I’ve been reading about autonomous AI teams and how they can orchestrate multiple agents to handle end-to-end tasks. The example that keeps coming up is browser automation—like, one agent crawls the site, another validates the data, another formats it and sends it somewhere.
The idea intrigues me because I have a few jobs that feel like they should be able to run without me babysitting them. Log in, navigate, extract data, validate it, format it, send it somewhere. That’s multiple steps, and if each step could be handled by a specialized agent, maybe the whole thing could run reliably without constant manual intervention.
But I’m skeptical about the handoffs between agents. How does one agent actually know when to pass control to the next? What happens if an agent fails midway through? Does the whole system need constant monitoring, or can you actually set up error recovery so everything just keeps working?
Has anyone built something like this? What’s the real experience with multi-agent automation, especially for something as complex as coordinating crawling, validation, and data extraction?
Multi-agent orchestration is real, and it works better than most people expect. The key is having a good framework for coordinating agents and handling handoffs automatically.
With Latenode’s Autonomous AI Teams, you define agents for specific tasks—one crawls, one validates, one formats. Each agent knows its job. The workflow passes data between them, and error handling is baked in. If an agent fails, the system can automatically retry, escalate, or take a fallback path.

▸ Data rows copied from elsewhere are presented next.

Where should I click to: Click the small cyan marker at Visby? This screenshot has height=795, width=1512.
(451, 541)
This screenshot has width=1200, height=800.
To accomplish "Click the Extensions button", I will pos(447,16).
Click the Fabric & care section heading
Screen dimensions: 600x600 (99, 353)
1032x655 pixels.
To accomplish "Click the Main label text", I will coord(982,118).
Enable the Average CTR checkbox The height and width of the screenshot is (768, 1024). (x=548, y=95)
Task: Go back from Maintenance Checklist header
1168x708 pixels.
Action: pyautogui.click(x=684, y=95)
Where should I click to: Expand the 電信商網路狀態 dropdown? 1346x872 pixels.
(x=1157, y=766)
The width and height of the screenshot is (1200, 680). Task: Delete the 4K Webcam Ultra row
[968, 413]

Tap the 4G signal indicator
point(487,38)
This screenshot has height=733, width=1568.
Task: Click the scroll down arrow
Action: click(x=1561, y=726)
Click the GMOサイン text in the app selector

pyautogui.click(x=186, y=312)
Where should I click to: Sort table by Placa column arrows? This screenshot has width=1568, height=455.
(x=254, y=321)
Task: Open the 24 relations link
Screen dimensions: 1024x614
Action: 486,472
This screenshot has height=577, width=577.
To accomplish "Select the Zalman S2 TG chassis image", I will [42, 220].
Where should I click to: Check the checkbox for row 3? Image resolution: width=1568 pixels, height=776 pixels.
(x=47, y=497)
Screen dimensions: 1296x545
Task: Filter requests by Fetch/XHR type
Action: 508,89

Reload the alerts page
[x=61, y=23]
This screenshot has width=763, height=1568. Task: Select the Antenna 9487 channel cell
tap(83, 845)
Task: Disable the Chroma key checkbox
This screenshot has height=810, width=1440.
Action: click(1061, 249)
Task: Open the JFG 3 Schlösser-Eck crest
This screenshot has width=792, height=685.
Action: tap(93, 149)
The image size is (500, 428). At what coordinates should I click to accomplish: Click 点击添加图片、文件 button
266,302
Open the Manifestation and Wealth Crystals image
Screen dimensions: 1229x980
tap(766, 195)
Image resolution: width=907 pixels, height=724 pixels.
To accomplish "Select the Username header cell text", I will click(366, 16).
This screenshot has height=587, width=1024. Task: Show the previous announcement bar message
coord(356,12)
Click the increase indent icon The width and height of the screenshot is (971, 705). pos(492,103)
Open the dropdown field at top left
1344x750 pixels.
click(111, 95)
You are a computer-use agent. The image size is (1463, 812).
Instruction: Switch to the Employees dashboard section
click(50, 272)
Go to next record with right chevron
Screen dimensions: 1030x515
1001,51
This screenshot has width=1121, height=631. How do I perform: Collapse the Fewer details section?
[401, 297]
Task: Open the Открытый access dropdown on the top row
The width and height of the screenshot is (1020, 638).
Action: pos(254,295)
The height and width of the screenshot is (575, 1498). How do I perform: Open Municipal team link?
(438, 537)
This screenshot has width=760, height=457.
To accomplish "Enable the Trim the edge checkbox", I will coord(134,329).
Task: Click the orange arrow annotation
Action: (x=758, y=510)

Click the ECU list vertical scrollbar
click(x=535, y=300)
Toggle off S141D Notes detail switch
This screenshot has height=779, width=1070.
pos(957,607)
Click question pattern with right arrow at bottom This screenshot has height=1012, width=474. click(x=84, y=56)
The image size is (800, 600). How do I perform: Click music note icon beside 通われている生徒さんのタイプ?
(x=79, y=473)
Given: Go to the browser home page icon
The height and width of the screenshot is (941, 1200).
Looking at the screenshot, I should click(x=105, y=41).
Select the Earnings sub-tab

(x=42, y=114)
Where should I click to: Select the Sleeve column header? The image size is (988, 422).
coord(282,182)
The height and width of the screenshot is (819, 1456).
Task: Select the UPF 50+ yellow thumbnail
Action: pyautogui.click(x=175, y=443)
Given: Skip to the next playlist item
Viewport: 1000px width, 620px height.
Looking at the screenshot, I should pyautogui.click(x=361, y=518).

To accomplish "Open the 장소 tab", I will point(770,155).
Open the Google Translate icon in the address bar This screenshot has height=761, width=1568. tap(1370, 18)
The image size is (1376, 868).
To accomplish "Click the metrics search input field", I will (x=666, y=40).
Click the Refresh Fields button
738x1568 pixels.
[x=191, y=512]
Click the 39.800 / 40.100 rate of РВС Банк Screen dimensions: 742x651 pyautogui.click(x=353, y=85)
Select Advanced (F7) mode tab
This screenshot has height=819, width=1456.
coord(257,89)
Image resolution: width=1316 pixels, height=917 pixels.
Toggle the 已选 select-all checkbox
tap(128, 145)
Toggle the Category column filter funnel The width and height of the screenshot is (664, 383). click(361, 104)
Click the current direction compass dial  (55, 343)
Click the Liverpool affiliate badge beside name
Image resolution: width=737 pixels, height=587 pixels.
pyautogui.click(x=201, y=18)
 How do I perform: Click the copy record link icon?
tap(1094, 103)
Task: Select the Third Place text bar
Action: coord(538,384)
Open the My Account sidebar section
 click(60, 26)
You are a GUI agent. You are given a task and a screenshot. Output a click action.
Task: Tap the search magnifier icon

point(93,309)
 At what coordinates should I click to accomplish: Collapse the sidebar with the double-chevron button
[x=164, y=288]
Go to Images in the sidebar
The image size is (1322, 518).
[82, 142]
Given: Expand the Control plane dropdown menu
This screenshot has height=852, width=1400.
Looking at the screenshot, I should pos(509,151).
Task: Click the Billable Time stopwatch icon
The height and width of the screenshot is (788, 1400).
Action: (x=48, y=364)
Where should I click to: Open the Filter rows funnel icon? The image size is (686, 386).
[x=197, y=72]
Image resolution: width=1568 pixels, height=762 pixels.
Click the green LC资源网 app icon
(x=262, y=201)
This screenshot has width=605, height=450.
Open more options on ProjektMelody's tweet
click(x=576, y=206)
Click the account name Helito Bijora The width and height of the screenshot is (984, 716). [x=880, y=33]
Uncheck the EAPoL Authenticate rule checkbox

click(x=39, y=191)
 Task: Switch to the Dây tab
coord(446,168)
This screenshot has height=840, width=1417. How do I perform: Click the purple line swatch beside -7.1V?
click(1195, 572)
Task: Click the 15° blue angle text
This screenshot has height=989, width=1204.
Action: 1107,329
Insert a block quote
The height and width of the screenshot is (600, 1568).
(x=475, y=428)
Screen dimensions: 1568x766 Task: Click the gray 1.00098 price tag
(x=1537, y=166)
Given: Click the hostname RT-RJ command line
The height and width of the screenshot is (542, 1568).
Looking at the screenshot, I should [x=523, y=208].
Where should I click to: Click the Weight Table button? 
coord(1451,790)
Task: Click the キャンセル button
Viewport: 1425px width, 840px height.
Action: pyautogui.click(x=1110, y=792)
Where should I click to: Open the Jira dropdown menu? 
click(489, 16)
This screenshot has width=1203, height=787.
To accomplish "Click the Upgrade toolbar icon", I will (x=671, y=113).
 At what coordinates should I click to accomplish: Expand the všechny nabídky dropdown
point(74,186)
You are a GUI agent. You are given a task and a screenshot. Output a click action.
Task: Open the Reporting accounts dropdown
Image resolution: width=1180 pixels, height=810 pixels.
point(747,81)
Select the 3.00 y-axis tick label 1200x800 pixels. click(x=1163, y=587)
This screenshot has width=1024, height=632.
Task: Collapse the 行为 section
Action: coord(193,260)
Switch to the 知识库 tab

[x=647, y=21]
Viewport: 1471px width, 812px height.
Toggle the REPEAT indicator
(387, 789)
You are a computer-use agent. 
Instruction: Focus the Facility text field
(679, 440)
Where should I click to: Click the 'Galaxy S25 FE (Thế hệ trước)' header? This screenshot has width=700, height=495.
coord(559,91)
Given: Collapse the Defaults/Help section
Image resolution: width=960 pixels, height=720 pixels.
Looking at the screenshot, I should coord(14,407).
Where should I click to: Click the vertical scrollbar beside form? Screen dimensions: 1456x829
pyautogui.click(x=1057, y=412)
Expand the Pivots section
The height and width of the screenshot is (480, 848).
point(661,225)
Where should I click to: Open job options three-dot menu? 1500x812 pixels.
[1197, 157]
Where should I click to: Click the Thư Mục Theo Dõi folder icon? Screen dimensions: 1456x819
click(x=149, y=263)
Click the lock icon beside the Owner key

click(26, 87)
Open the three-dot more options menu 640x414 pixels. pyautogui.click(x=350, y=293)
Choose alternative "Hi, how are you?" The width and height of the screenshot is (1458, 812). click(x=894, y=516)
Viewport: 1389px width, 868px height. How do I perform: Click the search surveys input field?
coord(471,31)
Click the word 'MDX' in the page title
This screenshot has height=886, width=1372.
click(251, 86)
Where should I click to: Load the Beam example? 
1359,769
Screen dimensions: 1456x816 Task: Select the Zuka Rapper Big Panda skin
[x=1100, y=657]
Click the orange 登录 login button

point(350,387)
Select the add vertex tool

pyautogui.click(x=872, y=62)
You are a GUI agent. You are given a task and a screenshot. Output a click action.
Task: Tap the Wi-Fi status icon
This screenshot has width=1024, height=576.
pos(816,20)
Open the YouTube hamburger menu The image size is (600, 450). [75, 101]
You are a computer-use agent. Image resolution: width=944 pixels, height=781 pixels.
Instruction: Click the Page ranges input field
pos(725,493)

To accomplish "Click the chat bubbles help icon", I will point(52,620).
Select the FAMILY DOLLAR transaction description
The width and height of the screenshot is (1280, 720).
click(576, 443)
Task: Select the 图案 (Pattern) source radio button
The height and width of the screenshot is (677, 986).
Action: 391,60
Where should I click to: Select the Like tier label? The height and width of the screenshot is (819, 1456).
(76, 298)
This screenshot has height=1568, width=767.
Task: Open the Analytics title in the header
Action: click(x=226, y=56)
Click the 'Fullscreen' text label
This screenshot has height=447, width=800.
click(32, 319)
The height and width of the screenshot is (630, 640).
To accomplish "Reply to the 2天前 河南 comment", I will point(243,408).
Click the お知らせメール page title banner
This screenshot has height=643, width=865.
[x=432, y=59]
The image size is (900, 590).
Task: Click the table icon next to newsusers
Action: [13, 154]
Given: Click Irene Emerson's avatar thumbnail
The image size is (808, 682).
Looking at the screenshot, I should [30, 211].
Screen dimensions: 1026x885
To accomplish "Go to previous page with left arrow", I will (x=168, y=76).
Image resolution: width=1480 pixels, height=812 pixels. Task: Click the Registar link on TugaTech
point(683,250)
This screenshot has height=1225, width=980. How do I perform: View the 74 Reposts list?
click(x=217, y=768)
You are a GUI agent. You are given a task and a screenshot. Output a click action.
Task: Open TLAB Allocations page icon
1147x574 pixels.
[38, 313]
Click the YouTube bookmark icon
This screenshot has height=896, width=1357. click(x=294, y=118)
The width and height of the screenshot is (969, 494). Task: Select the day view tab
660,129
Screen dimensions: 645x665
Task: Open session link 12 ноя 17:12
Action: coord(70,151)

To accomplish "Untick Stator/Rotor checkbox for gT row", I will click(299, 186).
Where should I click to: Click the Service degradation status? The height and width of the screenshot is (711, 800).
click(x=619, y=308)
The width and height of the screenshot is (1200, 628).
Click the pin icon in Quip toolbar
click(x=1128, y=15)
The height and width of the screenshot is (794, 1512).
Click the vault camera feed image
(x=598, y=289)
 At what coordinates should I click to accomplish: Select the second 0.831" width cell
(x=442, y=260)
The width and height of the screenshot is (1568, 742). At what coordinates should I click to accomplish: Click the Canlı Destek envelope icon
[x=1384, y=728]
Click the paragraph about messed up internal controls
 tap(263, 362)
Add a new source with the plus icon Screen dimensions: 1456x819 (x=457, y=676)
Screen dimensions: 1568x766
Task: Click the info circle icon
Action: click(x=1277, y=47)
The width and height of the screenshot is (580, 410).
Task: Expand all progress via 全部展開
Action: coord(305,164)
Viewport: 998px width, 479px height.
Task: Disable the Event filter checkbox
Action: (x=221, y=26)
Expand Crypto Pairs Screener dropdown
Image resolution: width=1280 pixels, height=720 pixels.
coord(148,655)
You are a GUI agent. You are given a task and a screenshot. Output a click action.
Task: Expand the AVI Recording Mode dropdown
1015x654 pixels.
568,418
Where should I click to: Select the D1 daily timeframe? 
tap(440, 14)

The magic is in the automation itself. You’re not sitting there watching agents. You define the workflow once, set up error handling and recovery logic, and then it runs. Agents hand off data through a defined interface. One agent outputs in a format the next agent expects.
For complex tasks like crawling and validating web data, this works well because each agent can specialize. The crawler focuses on getting data. The validator focuses on quality checks. The formatter focuses on output.
Setting it up right takes some thought, but once it’s running, it’s hands-off.
I’ve done some experimentation with this, and it’s not as simple as it sounds, but it’s doable.
The handoffs between agents work when you have clear data contracts. Like, the crawler outputs structured data in a specific format, and the validator expects that exact format. The workflow passes data between them, and each agent processes it.
The tricky part is error handling. What happens if the crawler gets a 404? What if the validator rejects the data? You need explicit error paths. I set up fallbacks—if the crawler fails on a specific page, try again with a different approach. If validation fails, log it and move on instead of crashing.
The system isn’t completely hands-off. You need monitoring to know when something’s going wrong. But once you set up the error recovery logic, most issues self-resolve. That’s what makes it viable.
Autonomous multi-agent systems work when state transitions are explicit and recoverable. Each agent needs clear input and output contracts. The orchestration layer must handle failures—timeouts, rejections, unexpected states.
For browser automation, this means implementing robust validation between stages. The crawler produces data. The validator checks it. If validation fails, you need a decision point—retry the crawl with different parameters, or escalate for manual review. Without these checkpoints, the system becomes fragile.
Works when agents have clear responsibilities and error paths. Handoffs need explicit data contracts. Requires monitoring but can run mostly unsupervised.